● STATED EXERCISE A
In the RTSP mailing-list excerpt, which packet header fields can be inspected to check that they match what the client requires?
● STATED EXERCISE B
Reproduce the RTSP mailing-list excerpt word for word, starting with "This prevents a" and going on through "remote code execution.".

So, information needs to be clear that there is no such thing as a packet
of less then 8 bytes under rtcp and 16 bytes under rtp. (Unless compression
is being used; ROHC or otherwise)

The null packet or any packet under 16 bytes would used for 'spacing' not a
'unknown' context, especially when I can have 255 channels, what unknown
context am I going to use then?

That is 4 octets for the `$` header, and the rest for the the packet header
which can then be inspected to be the same version, payloadtype and ssrc as
required by the client.

This prevents a client who may also send a "GET_PARAMETER" under
interleaved transport with weird headers and a body to attempt underflow
also which is something the current specification does nothing to protect
against.

"GET_PARAMATER rtsp://someuri/ RTSP/1.0\r\nCSeq:1\r\nDate:
xx:xx:xx\r\nContent-Length:24\r\n$UserAgent
$009\r\n$\0\0\aRTSP/1.$\0\0\r\n\r\nDatawith$IsNotAGoodIdea!\0\0"

This would allow applications to still take note of when a large frame was
seen but not be forced to act upon it and potentially lose data, and
depending on their implementation allow remote code execution.

I urge the committee to seriously look into these issues as they can have a
large impact in both interpretation of the standard and it's security
features.

https://isecpartners.github.io/fuzzing/vulnerabilities/2013/12/30/vlc-vulnerability.html


On Mon, Jan 5, 2015 at 10:52 PM, Dale R. Worley <worley@ariadne.com> wrote:

> Julius Friedman <juliusfriedman@gmail.com> writes:
> > I would like to address your response:
> >
> > "In any case, why would we want to prevent seeking on a stored media
> > object?  I can see why if the media is an un-stored media stream, but in
> > that case, the software likely doesn't know the total length that the
> > media will have."
> >
> > I will justify how "likely" this is as follows:
> >
> > 1) A Live 10 minute `media` which has been playing for 3 minutes, leaving
> > me 7 minutes in play but unable to seek.

● DATA EXTRACT
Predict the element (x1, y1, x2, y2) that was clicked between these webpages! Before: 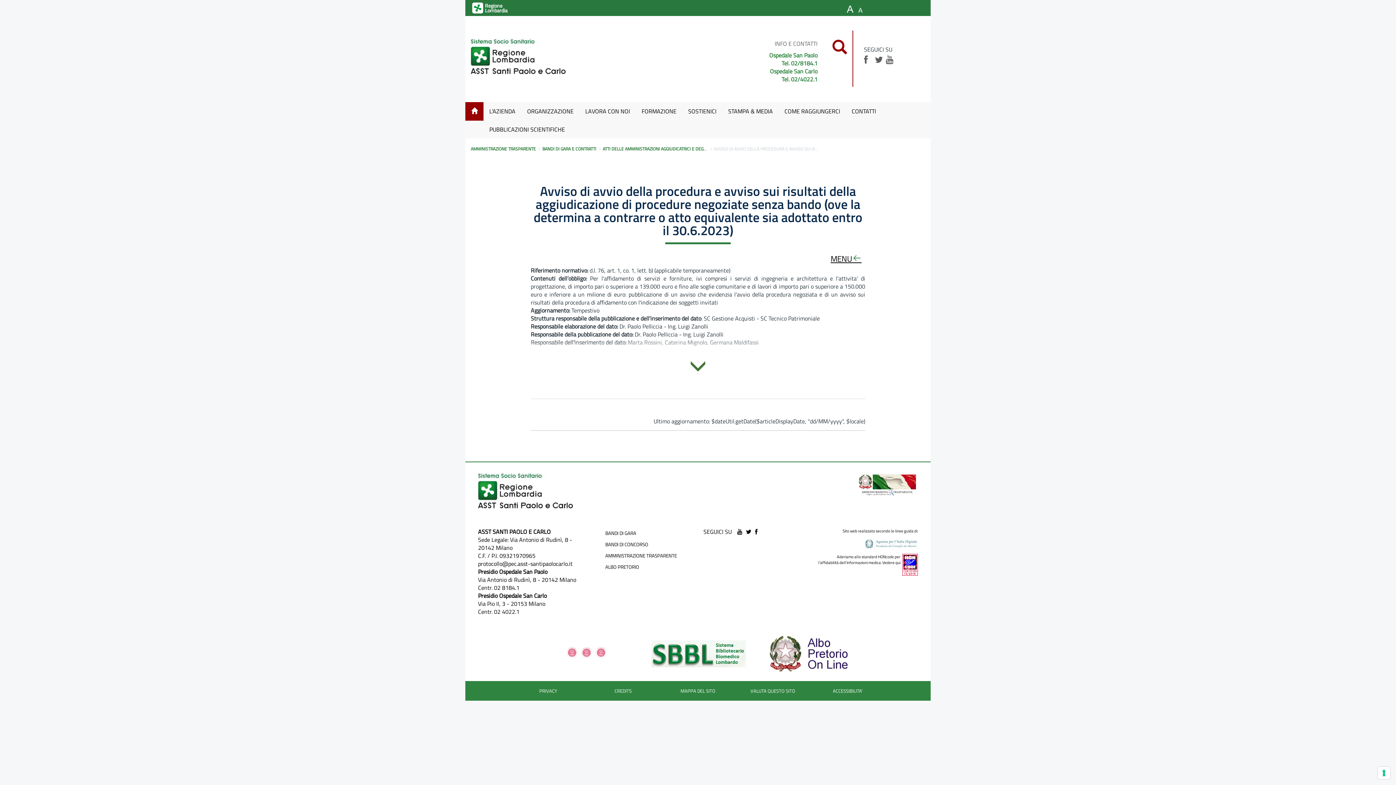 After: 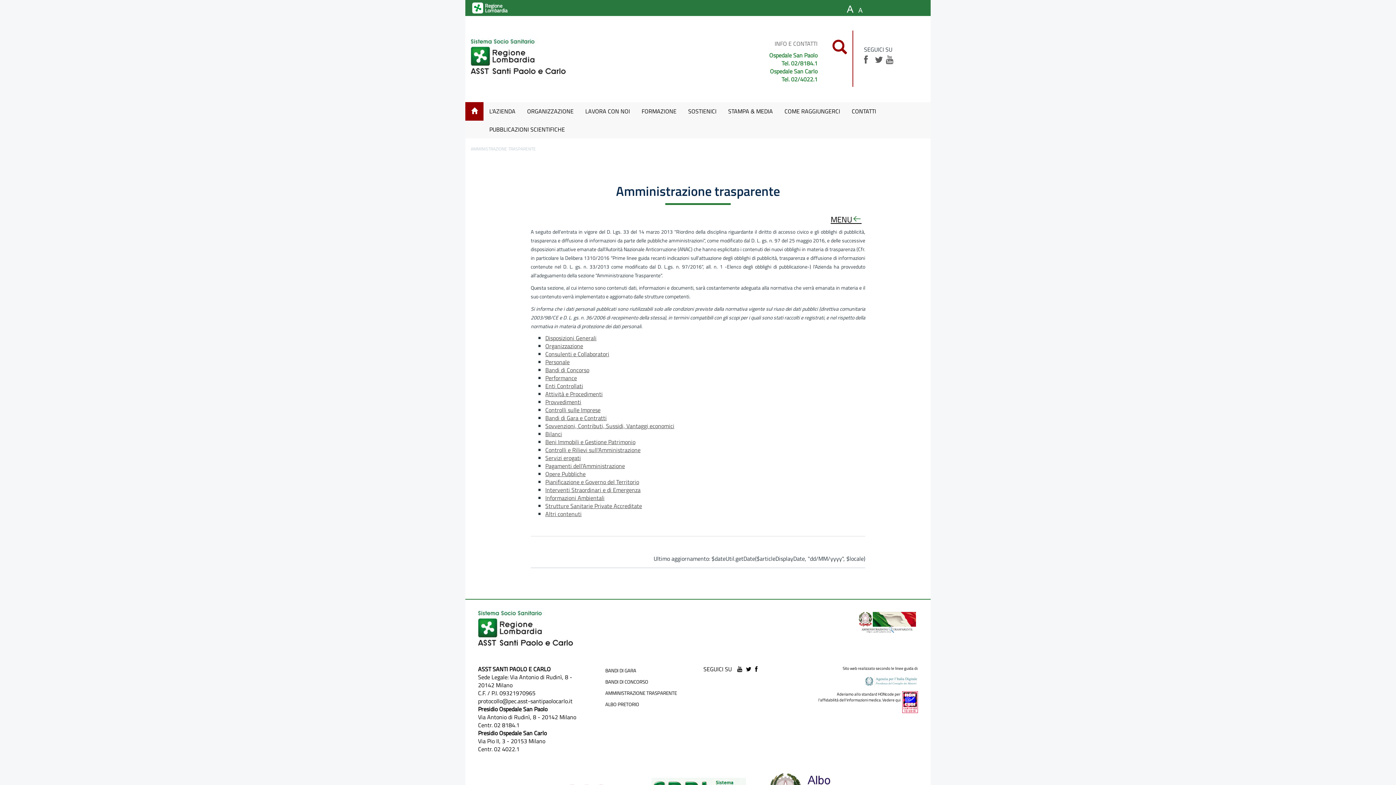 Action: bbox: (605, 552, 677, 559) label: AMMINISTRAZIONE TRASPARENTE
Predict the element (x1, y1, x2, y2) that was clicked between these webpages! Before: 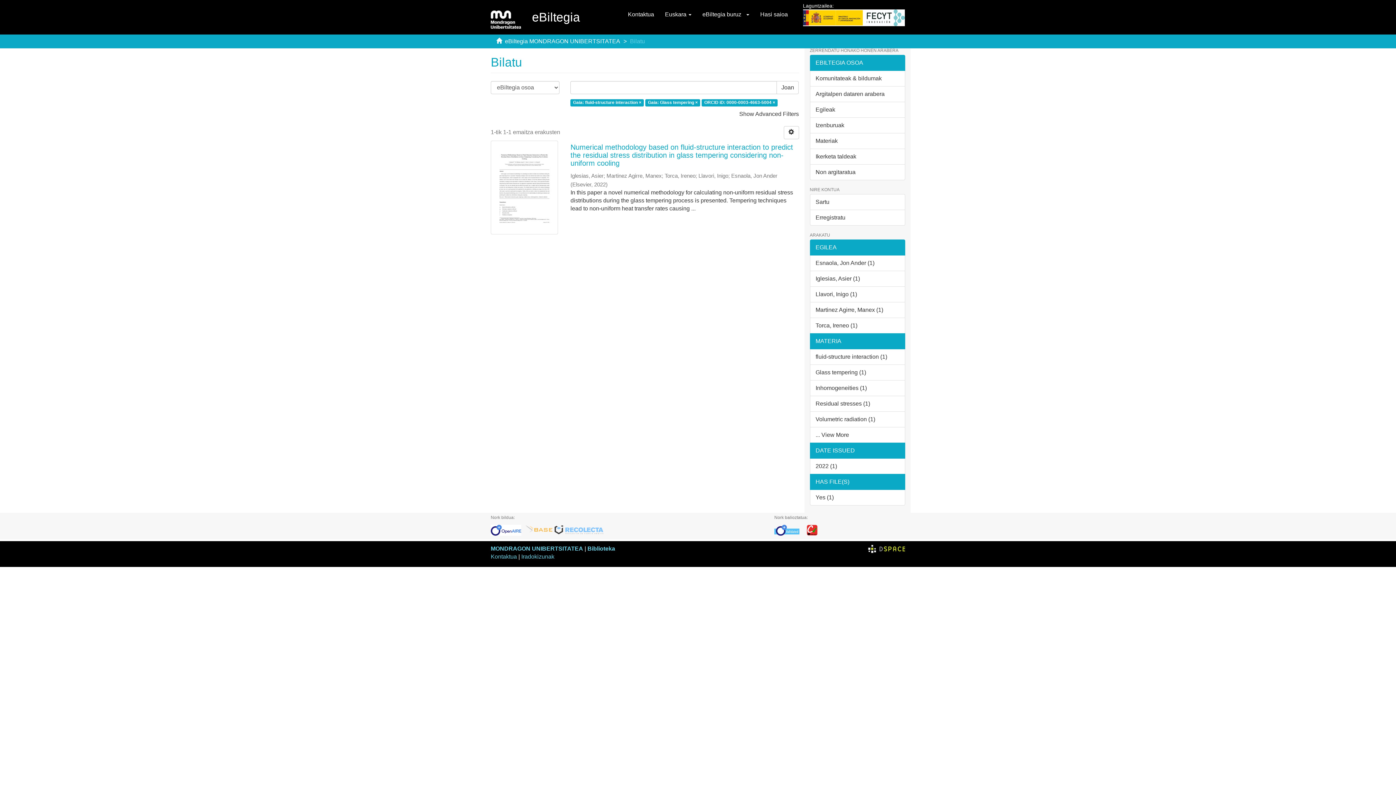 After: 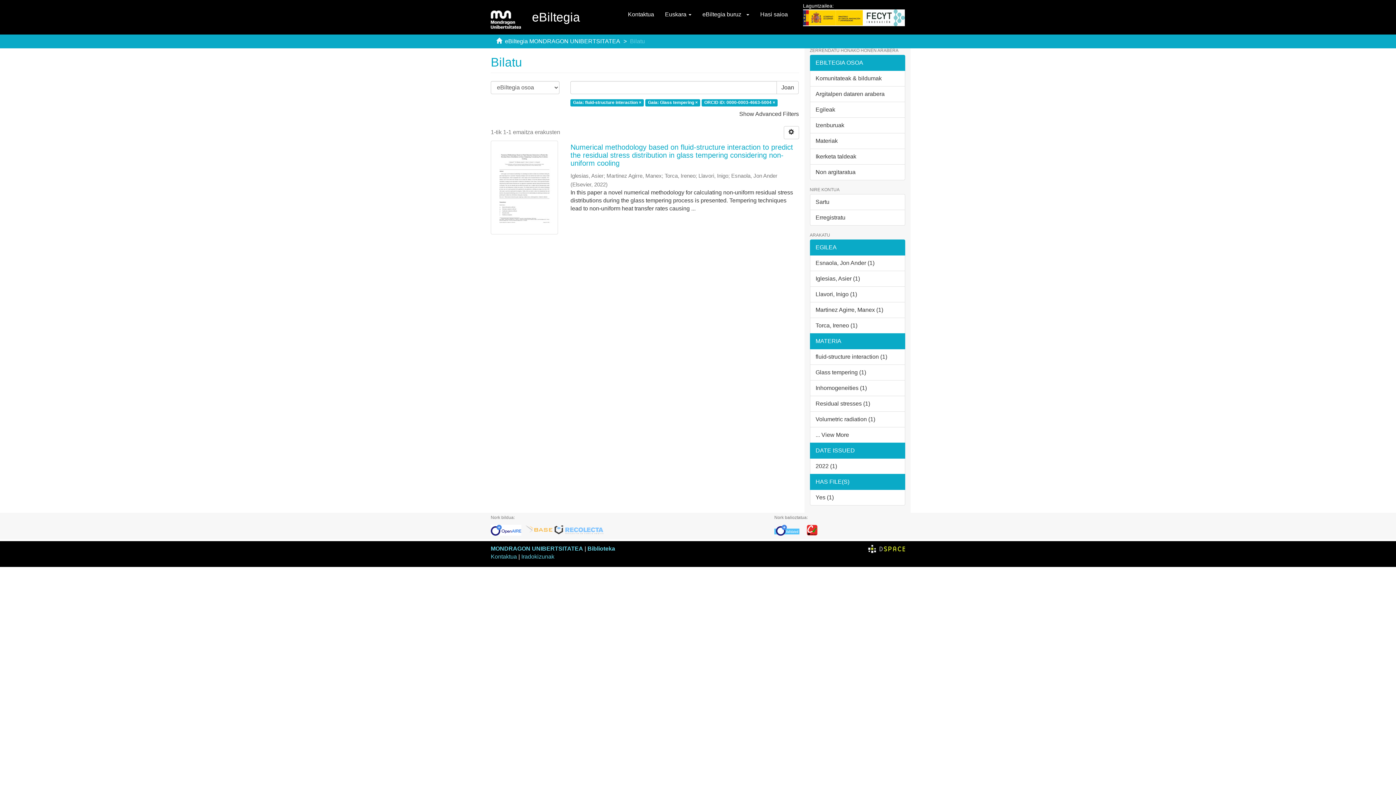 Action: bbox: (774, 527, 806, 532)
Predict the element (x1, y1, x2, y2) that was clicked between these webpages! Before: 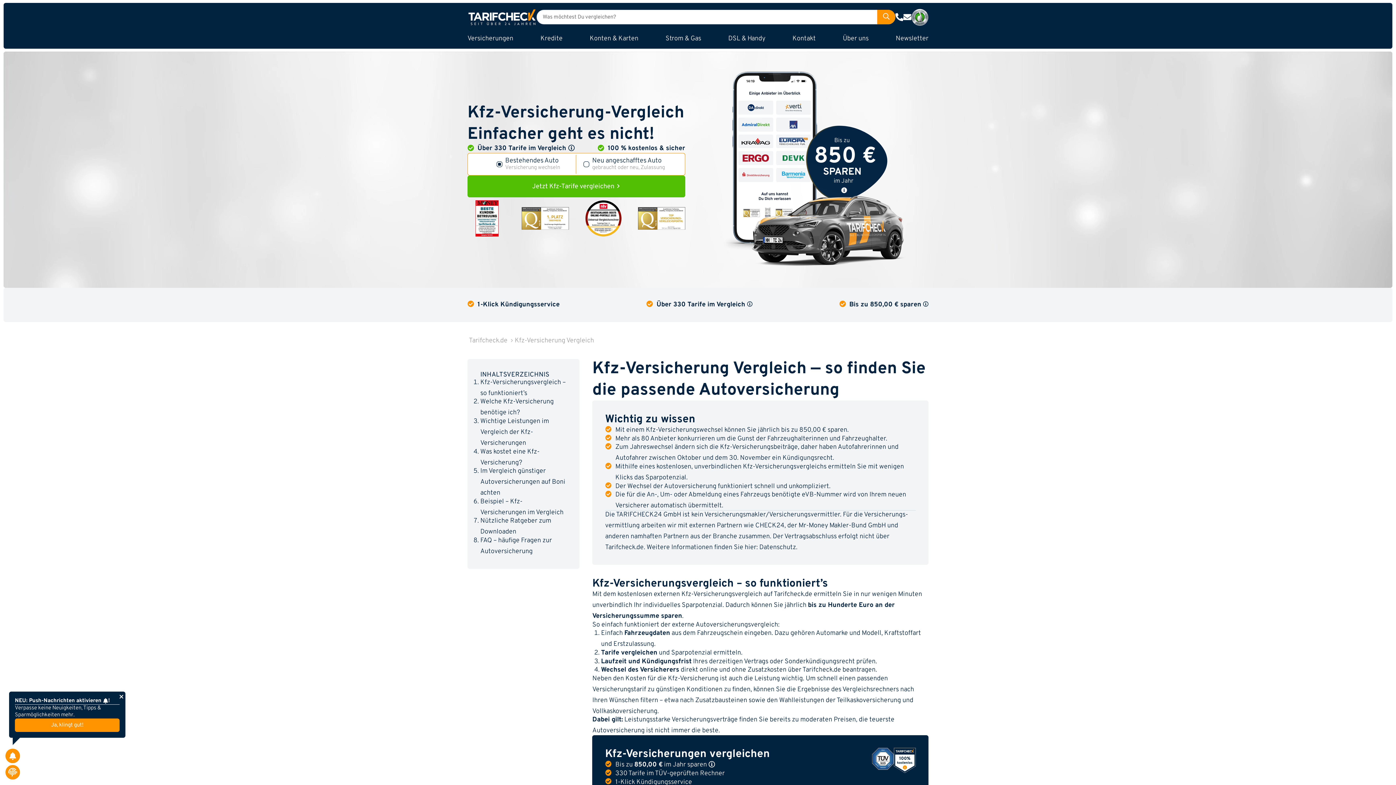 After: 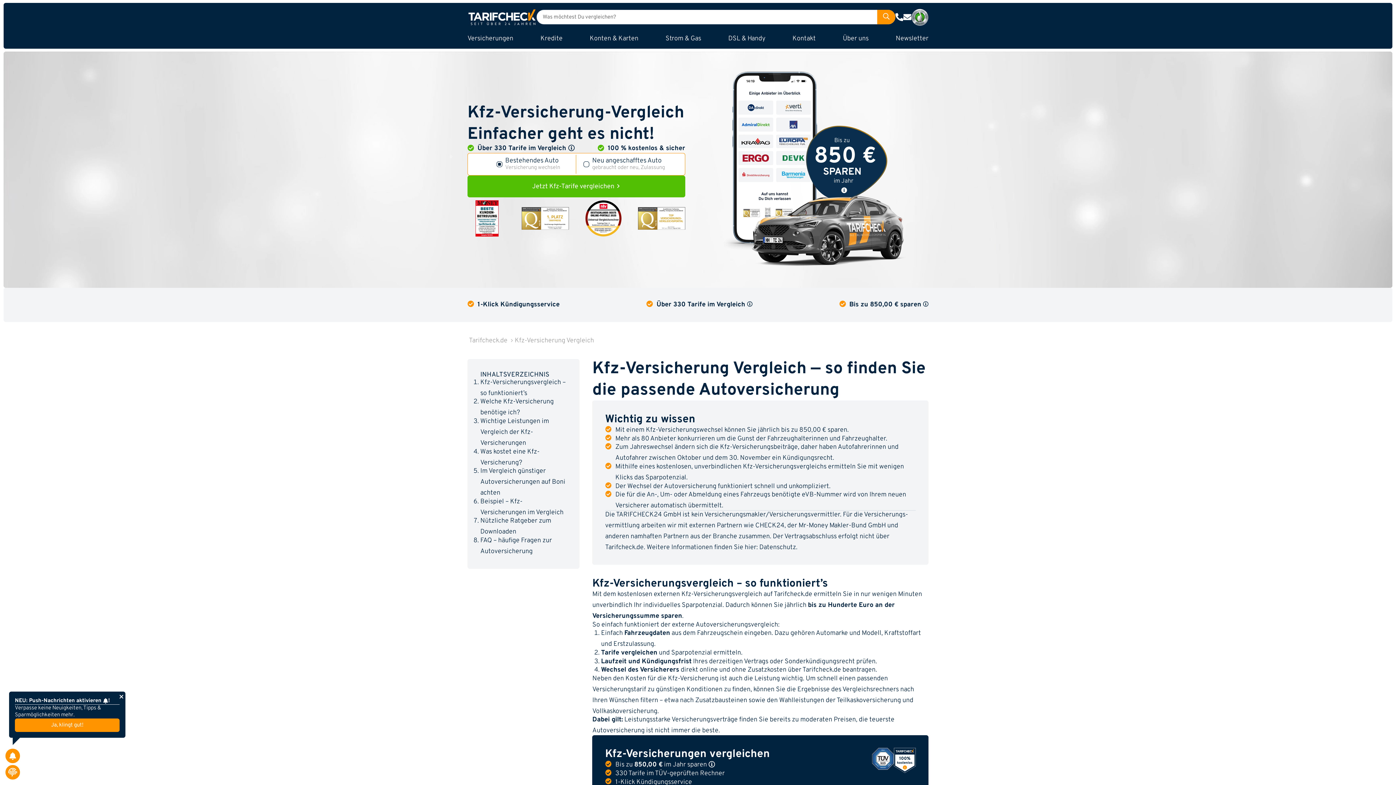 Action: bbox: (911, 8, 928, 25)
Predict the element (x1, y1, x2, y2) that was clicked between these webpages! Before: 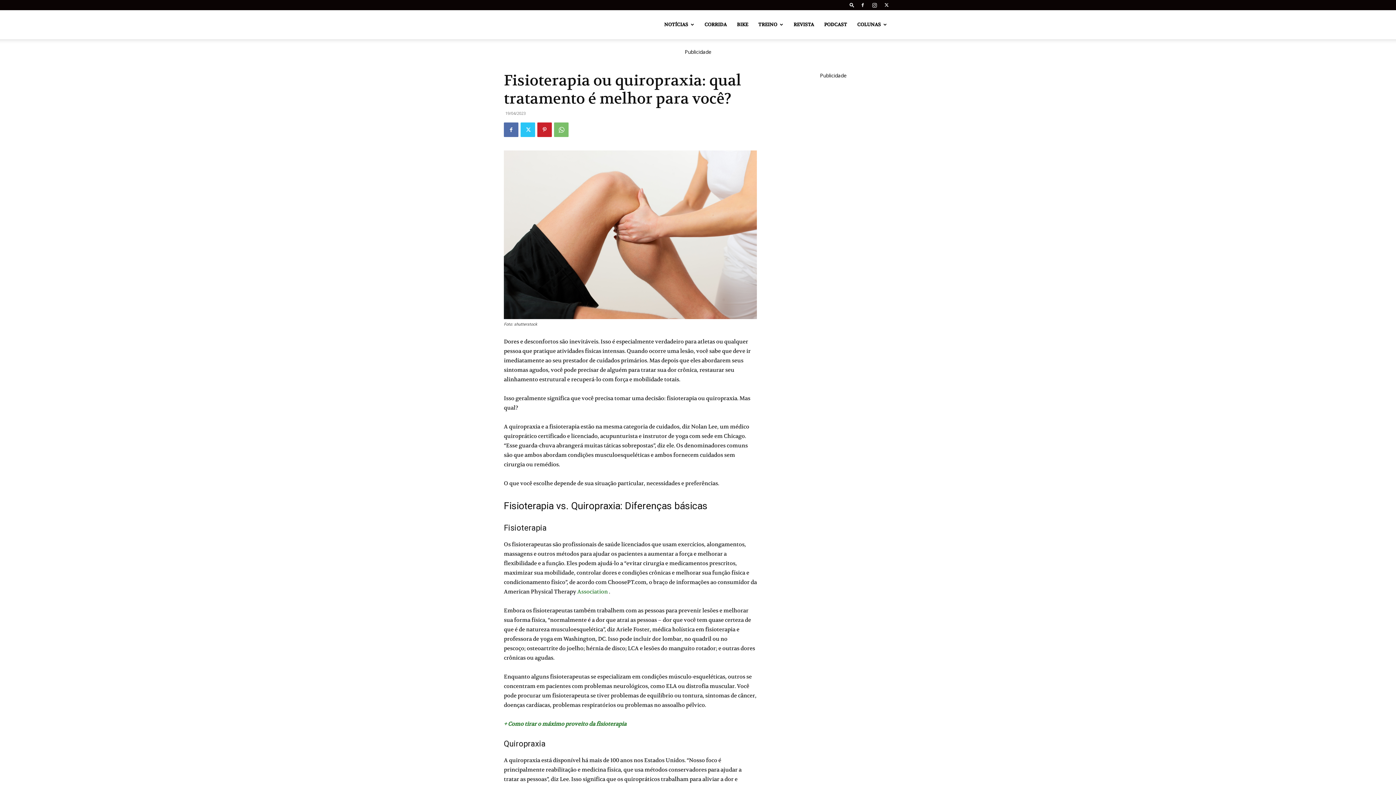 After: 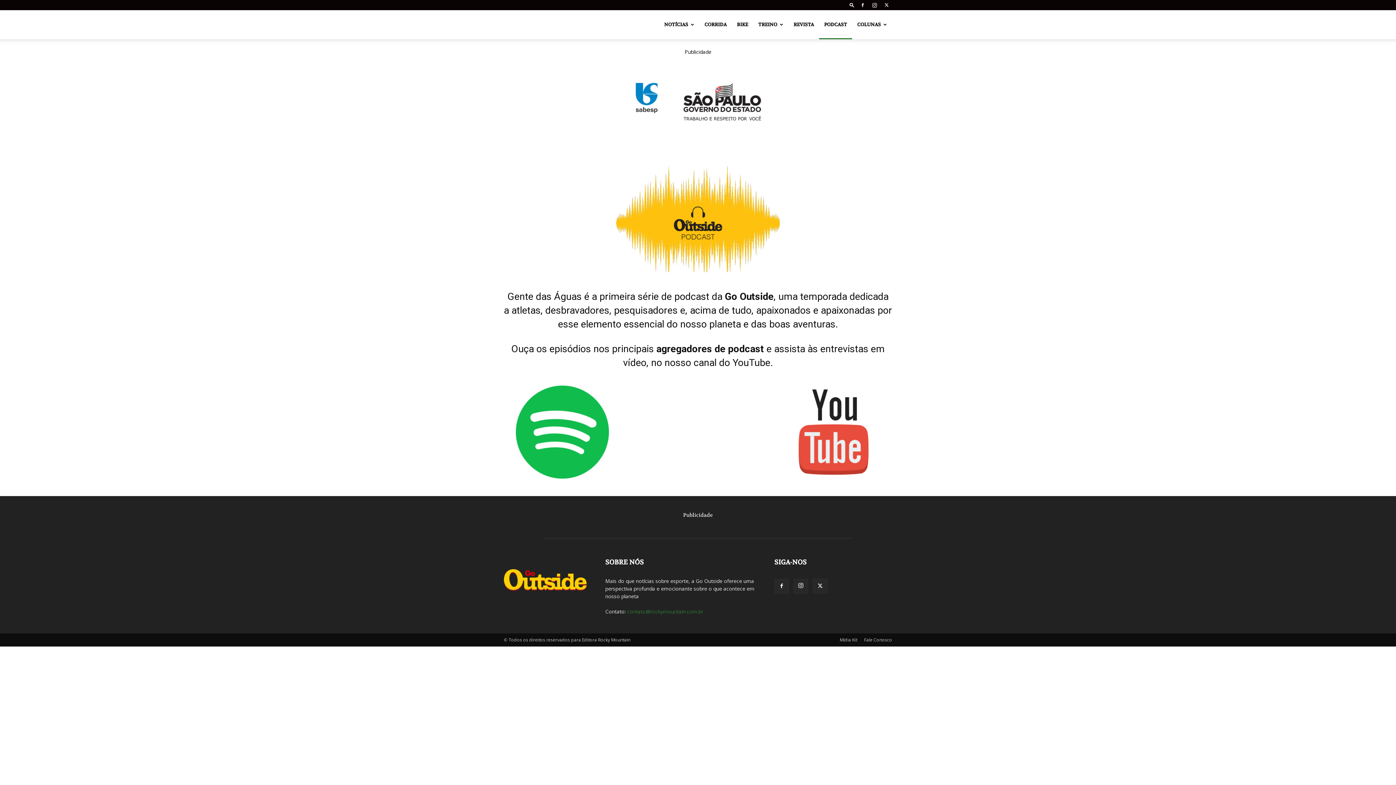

● WRITTEN REPLY A
version, payloadtype, ssrc

● WRITTEN REPLY B
This prevents a client who may also send a "GET_PARAMETER" under
interleaved transport with weird headers and a body to attempt underflow
also which is something the current specification does nothing to protect
against.

"GET_PARAMATER rtsp://someuri/ RTSP/1.0\r\nCSeq:1\r\nDate:
xx:xx:xx\r\nContent-Length:24\r\n$UserAgent
$009\r\n$\0\0\aRTSP/1.$\0\0\r\n\r\nDatawith$IsNotAGoodIdea!\0\0"

This would allow applications to still take note of when a large frame was
seen but not be forced to act upon it and potentially lose data, and
depending on their implementation allow remote code execution.